#### WHAT NEEDS TO BE DONE:
Extend the passage below on the decline of American liberalism, picking up right after its final sentence.

There was a time, in this century, when liberals championed the working class, when Democrats were indisputably the party of those who worked rather than invested for a living. Today, however, most Americans have come to see liberals as drifting and aimless, somehow lacking in backbone and moral fiber, beholden to radical ideologies that have little to do with the average American's life. Few incidents cast this phenomenon into greater relief than George Bush's successful tarring of Michael Dukakis as a liberal in 1988--and, tellingly, Dukakis's subsequent flight from the liberal tradition.
How has it come to this? Why have liberals allowed themselves to be so portrayed? In this book, Gordon MacInnes--state senator, fiscal conservative, frustrated Democrat, and a man who believes deeply in America's civic culture--reveals how progressive forces have retreated from the battle of ideas, at great cost. Squarely at the nexus of race, poverty, and politics, Wrong for All the Right Reasons charts the sources of liberal decline and the high costs of conservative rule.

#### DATA EXCERPTS:
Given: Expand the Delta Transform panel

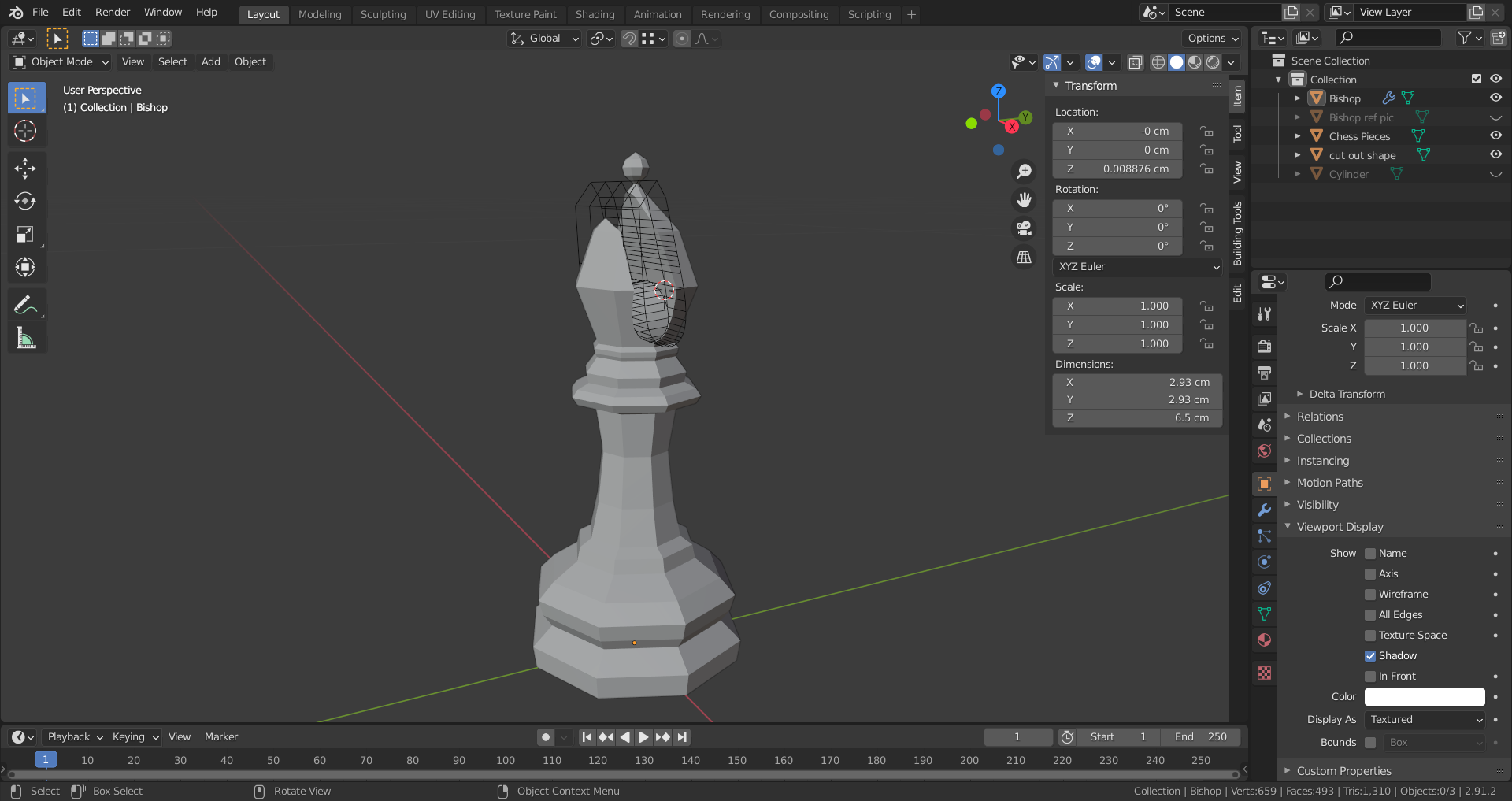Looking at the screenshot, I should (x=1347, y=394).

...

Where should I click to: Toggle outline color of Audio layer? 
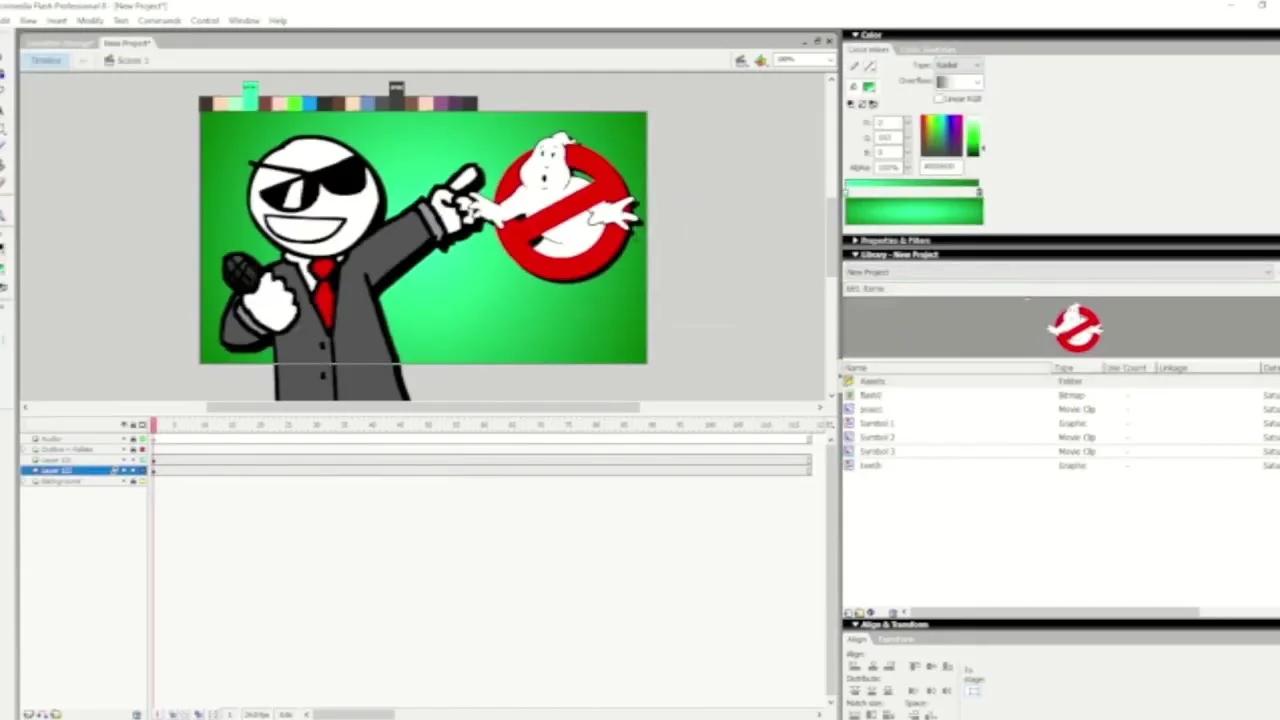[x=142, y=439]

#### ANSWER TO THE EXERCISE:
Tracing the origins of the liberal retreat to the fall-out over Senator Daniel Patrick Moynihan's report on the black family in the 1960s, MacInnes claims that white liberals have somewhere along the way stopped taking black people seriously enough to argue with them. Continuously put on the desfensive, liberals have been unable to forge an aggressive, proactive agenda of that addresses the needs of working-class and poor Americans. This has led to a breakdown of honest dialogue which to this day continues to plague liberal Democrats, as evidenced by Bill Bradley's withdrawal from active party politics last fall.
Finding room for optimism in the groundswell of grass-roots progressivism, Wrong for All the Right Reasons is a timely, necessary call to arms for liberal, progressive Democrats, outlining ways in which they can reverse their party's dangerous decline.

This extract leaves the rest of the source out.